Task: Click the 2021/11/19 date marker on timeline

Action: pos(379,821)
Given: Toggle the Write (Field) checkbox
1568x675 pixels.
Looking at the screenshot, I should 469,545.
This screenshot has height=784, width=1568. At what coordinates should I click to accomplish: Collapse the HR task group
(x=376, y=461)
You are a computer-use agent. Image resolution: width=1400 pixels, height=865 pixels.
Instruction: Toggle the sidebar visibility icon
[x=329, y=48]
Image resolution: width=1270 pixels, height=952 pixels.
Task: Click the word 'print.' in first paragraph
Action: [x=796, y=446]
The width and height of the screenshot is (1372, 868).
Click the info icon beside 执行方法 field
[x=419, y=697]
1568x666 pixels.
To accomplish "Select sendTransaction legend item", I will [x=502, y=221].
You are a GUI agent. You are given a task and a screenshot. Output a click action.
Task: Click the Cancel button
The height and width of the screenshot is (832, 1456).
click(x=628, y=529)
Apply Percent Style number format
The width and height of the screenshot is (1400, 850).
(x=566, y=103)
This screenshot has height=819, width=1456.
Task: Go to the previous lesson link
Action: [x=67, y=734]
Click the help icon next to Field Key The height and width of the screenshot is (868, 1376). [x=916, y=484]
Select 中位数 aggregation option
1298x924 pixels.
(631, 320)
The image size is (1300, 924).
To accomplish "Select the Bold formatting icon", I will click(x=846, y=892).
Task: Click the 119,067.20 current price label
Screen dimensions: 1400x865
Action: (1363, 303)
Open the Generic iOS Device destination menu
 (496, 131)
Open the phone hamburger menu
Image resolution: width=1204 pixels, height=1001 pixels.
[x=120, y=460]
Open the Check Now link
# # # #
What is being asked: Please return only the lines from the one with "Apply Percent Style number format" through the end of the listing, each exactly as written, first and last included.

Solution to the problem:
Apply Percent Style number format
The width and height of the screenshot is (1400, 850).
(x=566, y=103)
This screenshot has height=819, width=1456.
Task: Go to the previous lesson link
Action: [x=67, y=734]
Click the help icon next to Field Key The height and width of the screenshot is (868, 1376). [x=916, y=484]
Select 中位数 aggregation option
1298x924 pixels.
(631, 320)
The image size is (1300, 924).
To accomplish "Select the Bold formatting icon", I will click(x=846, y=892).
Task: Click the 119,067.20 current price label
Screen dimensions: 1400x865
Action: (1363, 303)
Open the Generic iOS Device destination menu
 (496, 131)
Open the phone hamburger menu
Image resolution: width=1204 pixels, height=1001 pixels.
[x=120, y=460]
Open the Check Now link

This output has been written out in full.